Joanne Bader Mitchell, obstetrician and gynecologist

Joanne Bader Mitchell, an obstetrician and gynecologist who delivered thousands of babies while practicing in Pasadena, died of breast cancer Sunday at the University of Maryland Baltimore Washington Medical Center. The Gibson island resident was 57.

Born in Far Rockaway, N.Y., and raised in Woodmere and Belle Terre, she was the daughter of Frank Bader, an engineer, and Nancy Granirer, a court stenographer. She was a 1977 graduate of Port Jefferson High School and earned a bachelor’s degree from Tufts University.

She spent her summers as a counselor at Shire Village near Cummington, Mass.

After her university training, she took a year off to work in Boston medical labs and as a phlebotomist.

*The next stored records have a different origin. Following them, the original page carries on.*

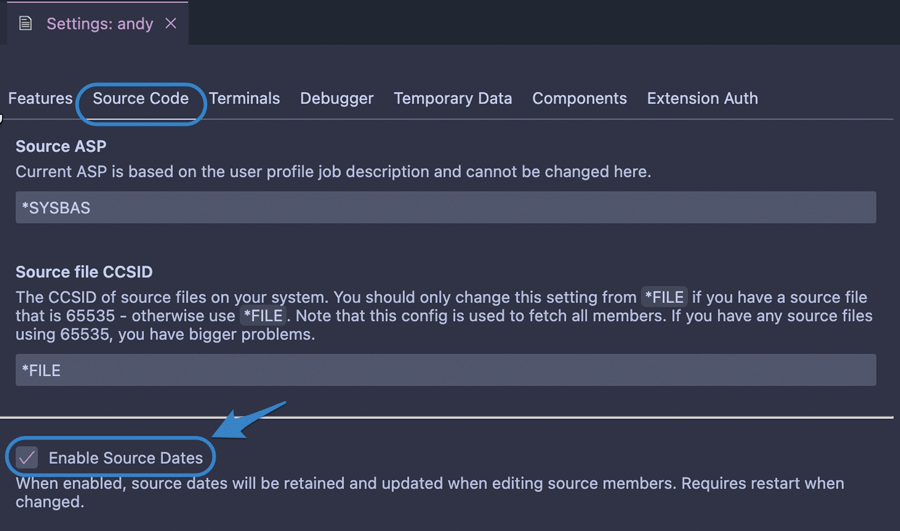Toggle the Enable Source Dates checkbox

coord(27,458)
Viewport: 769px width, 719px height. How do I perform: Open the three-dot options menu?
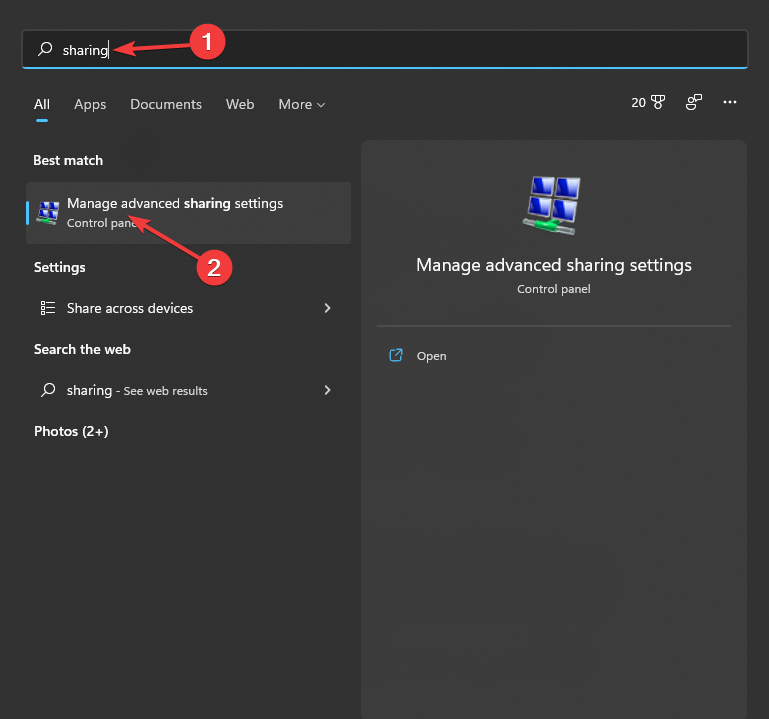(730, 102)
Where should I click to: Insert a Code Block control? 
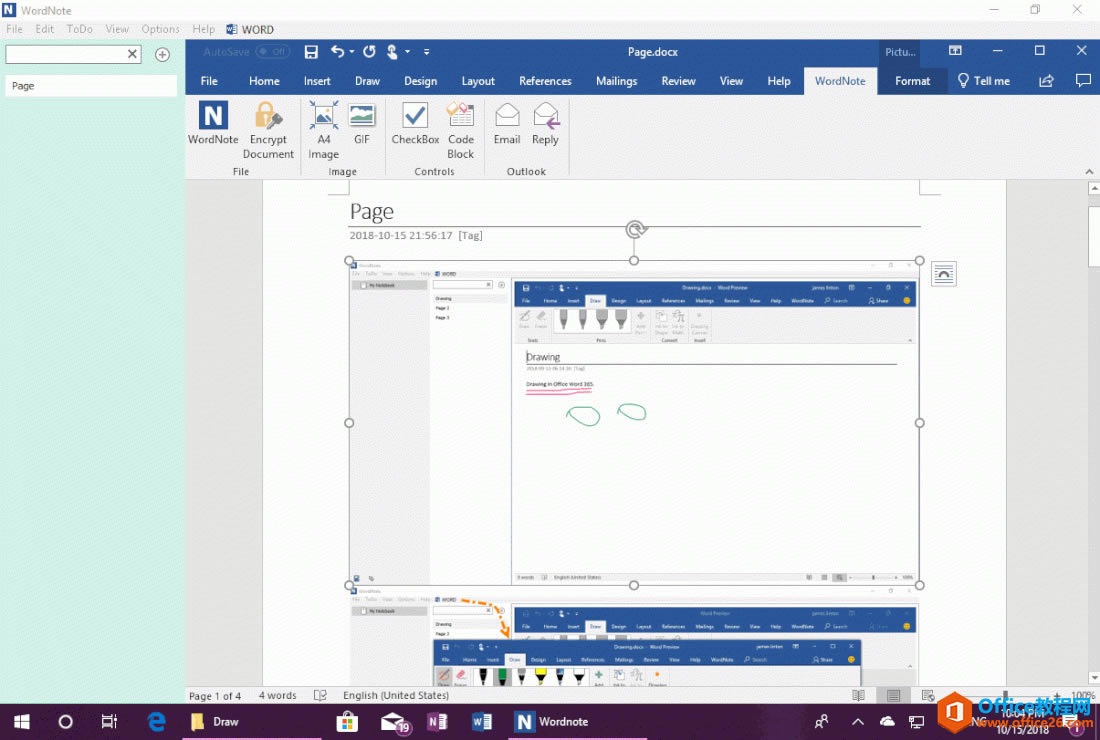460,129
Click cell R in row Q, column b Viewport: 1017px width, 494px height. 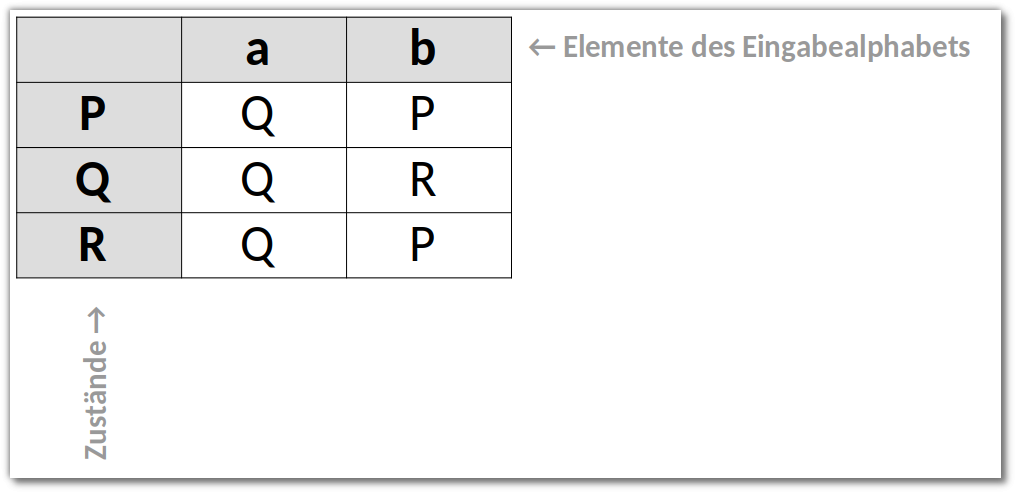pos(429,180)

She was accepted at the State University of New York at Stony Brook School of Medicine. She met her future husband, Jeffrey Mitchell, at a scuba class at the school.

“She wanted to do something relaxing before the intensity of medical school began,” said her husband. “It was the best class I ever took.”

The couple married when she was in her final year of residency at Eastern Virginia Medical School in Norfolk. She trained in obstetrics and gynecology.

She and husband settled in Pasadena, where she joined a medical practice with Dr. Linda Oaks in Glen Burnie. She subsequently opened a solo practice on Postal Court in Pasadena. She used the name Dr. Bader when seeing patients. Socially, she was known as Mrs. Mitchell.

“That was one of the things her patients loved about the solo practice,” said her husband, a computer scientist. “They always knew she was going to be there, and she would be the one delivering her babies. She delivered thousands of babies, including mother, daughter and granddaughter.”

He recalled her work ethic.

“She was known for her dedication and hard work,” Mr. Mitchell said. “She was delivering a baby one day and gave birth to her own first daughter the next.”

After more than a decade of delivering babies, Dr. Bader left obstetrics and focused on gynecological surgery, diagnosis and treatment in order to spent time with her daughters.

In 2000 she was diagnosed with breast cancer. In early 2012 she was diagnosed with metastatic breast cancer.

“She had an incredible empathy for women,” her husband said, “She knew from being a mother what her patients’ experiences were. And from having cancer, she also knew what they were going through with it.”

Dr. Bader continued to practice and joined the Women’s Medical Group at University of Maryland Baltimore Washington Medical Center.

“She never wanted to leave her patients without a doctor,” her husband said. “She was taken out of her field only when she was incapable of practicing in 2014.”

Dr. Bader collected sea glass and made mobiles as gifts. She sang and played guitar and ukulele. She was a member of Gibson Island Bible study and knitting groups. She was an athlete, playing tennis and racquetball, and continued scuba diving.

“She was a nominal member of the Garden Club,” her husband said. “She paid her dues, but liked to pick vegetables and flowers more than to plant them.”

She led family vacations to national parks and hiked at Delicate Arch near Moab, Utah. She also made a family pilgrimage to Israel, with stops at the Western Wall, the Dead Sea, the Sea of Galilee, Qumran, the Golan Heights and the Brigham Young University Jerusalem Center.

A strong swimmer, she swam a mile a day with her husband in Hawaii in 2013.

“I tried hard to keep up with her pace,” her husband said.

While living in Boston, she developed a taste for the locally made Steve Herrell’s ice cream. Her favorite flavor was chocolate-peanut butter, family members said, and she directed that an ice cream social be held after her funeral.

Services will be held at 2 p.m. Saturday at the Church of Jesus Christ of Latter-day Saints, 409 Fifth Ave SE in Glen Burnie. She was the president of the church’s Relief Society and taught Sunday school,

In addition to her husband of 27 years, survivors include her parents, who live in Copake, N.Y.; two daughters, Em Mitchell of New York City and Ariel Williams of Newark, Del; a brother, Richard Bader of Voorheesville, N.Y.; a sister, Toni Goodman of Lake Oswego, Ore.; and a grandson.